New Mexico, the American state Isabel De Olvera traveled to

“In a deposition made before the governor of her home, Querétaro Mexico, Isabel de Olvera inserted her voice and her story into the historical records of the time.” Isabel presented her case in front of Pedro Lorenzo de Castilla to join the expedition as a free person, not as a slave to other Mexican women on the trip as well as her freedom and protection in the US, considering they enforced slavery on people of African descent such as herself. She presented 3 witnesses a freed black man named Mateo Laines, a woman of mixed race named Anna Verdugo, and an enslaved woman named Santa Maria to support her side of the argument.
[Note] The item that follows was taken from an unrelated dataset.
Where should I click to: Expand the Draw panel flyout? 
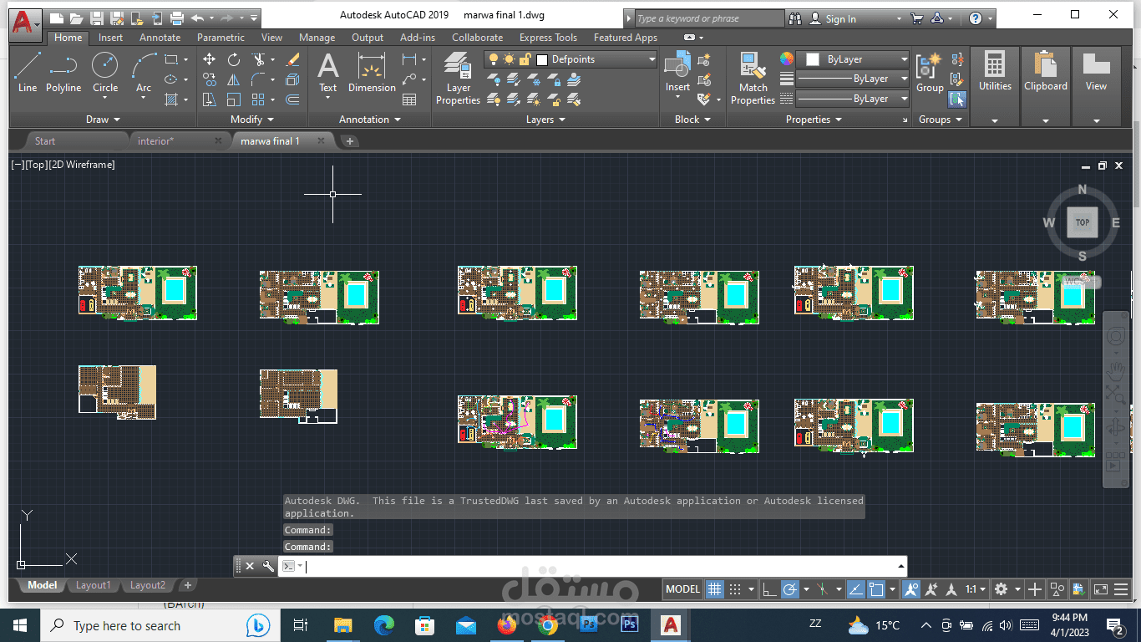click(103, 120)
Some memorable quotes from her testimony were, “I am going on the expedition to New Mexico and have some reason to fear that I may be annoyed by some individual since I am a Mulatta, and it is proper to protect my rights in such an eventuality by an affidavit showing that I am a free woman, unmarried, and the legitimate daughter of Hernando, a Negro, and an Indian named Magdalena.” and ended with the powerful words, 1.“ “I therefore request your grace to accept this affidavit, which shows that I am free and not bound by marriage or slavery. I request that a properly certified and signed copy be given to me to protect my rights and that it carry full legal authority. I demand justice.” Her participation in the expedition was particularly significant because of the environment of a new colony with different rules enforced towards single women of African descent. By demanding her freedom, Isabel assured her safety and rights in the US. She joined the expedition as a servant, not a slave, of a woman, as well as protection and rights from her governor and other members of the expedition.

== Isabel’s testimony’s impact ==
Isabel's whole testimony was written and kept safe as an official, accessible public document, and is one of the earliest records of activism shown by an African women in North American history. Harvest life.org writes, “ It also highlights the legal standing of women in Spanish colonies no matter their legal statuses and heritage.” Not only was Isabel able to be one of the first African Women to travel to New Mexico, but her documents also influenced other people's shared experiences and arguments about their freedoms and rights. The expedition was very successful and allowed the group to gain more resources and connections in the new colony and early North America.. “ She demanded justice and respect for her existence, singleness, freedom, and future. The confidence embedded in her statement remains empowering and inspirational centuries later.”